_Given instruction_:
Retype the items word for word, from the line containing "You are a GUI" through the line containing "tap(98, 260)", inclusive.

_Data in this exercise_:
================================

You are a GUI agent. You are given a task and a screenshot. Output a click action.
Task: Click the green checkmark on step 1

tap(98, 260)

================================

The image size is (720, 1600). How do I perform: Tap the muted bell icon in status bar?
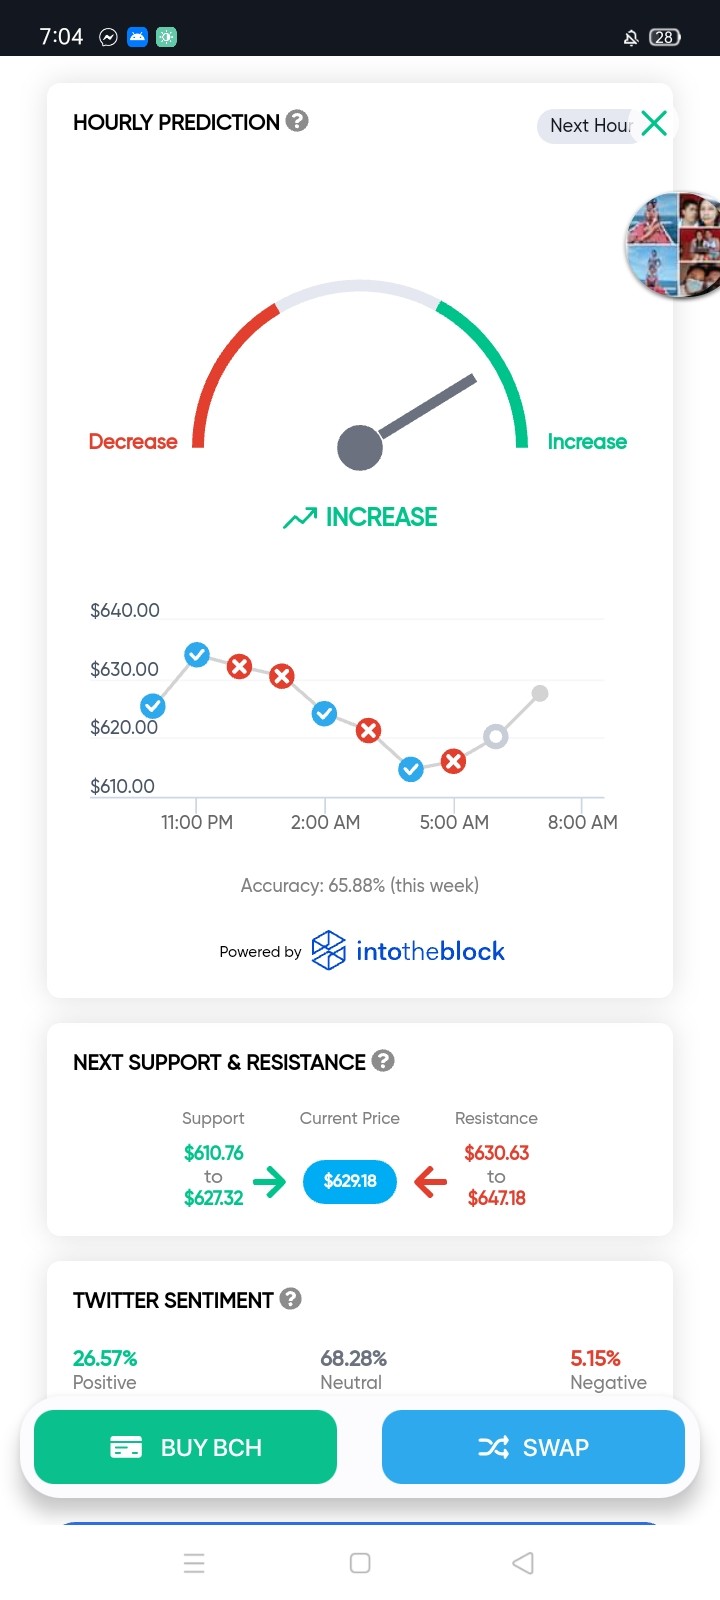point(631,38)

================================

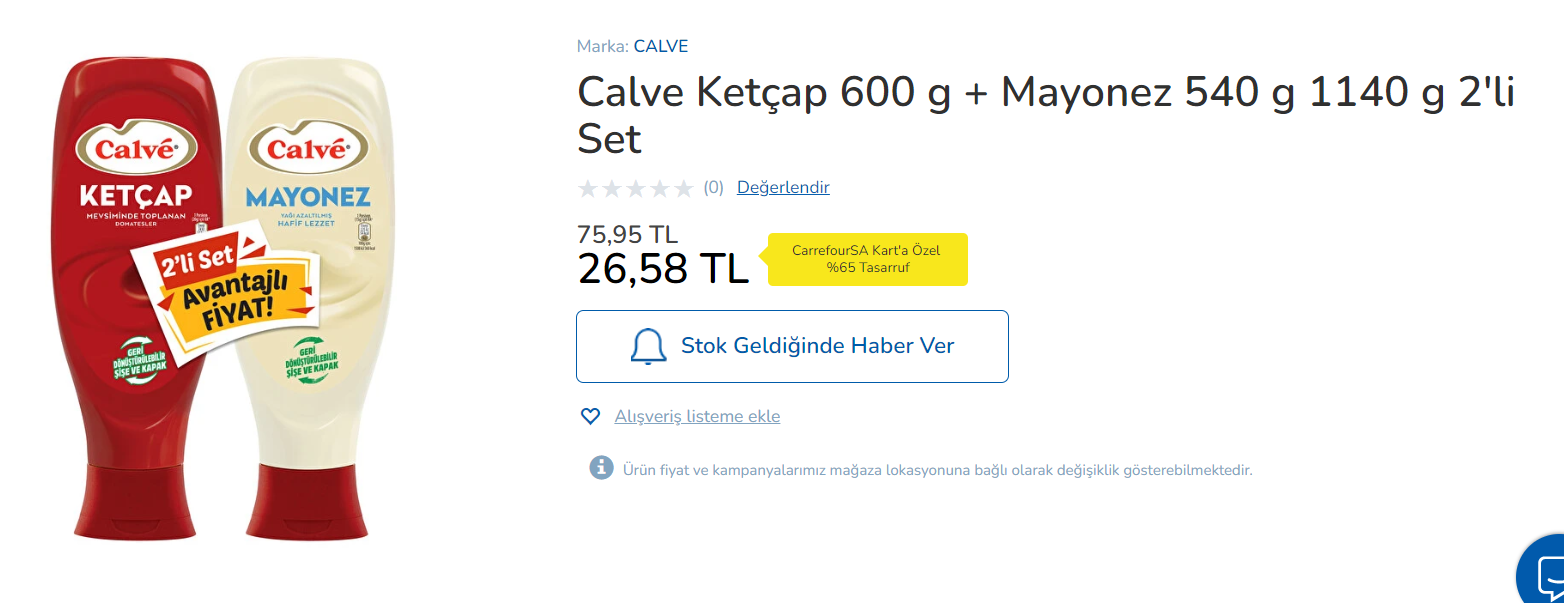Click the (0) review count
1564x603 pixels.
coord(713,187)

================================

_Correct answer_:
You are a GUI agent. You are given a task and a screenshot. Output a click action.
Task: Click the green checkmark on step 1

tap(98, 260)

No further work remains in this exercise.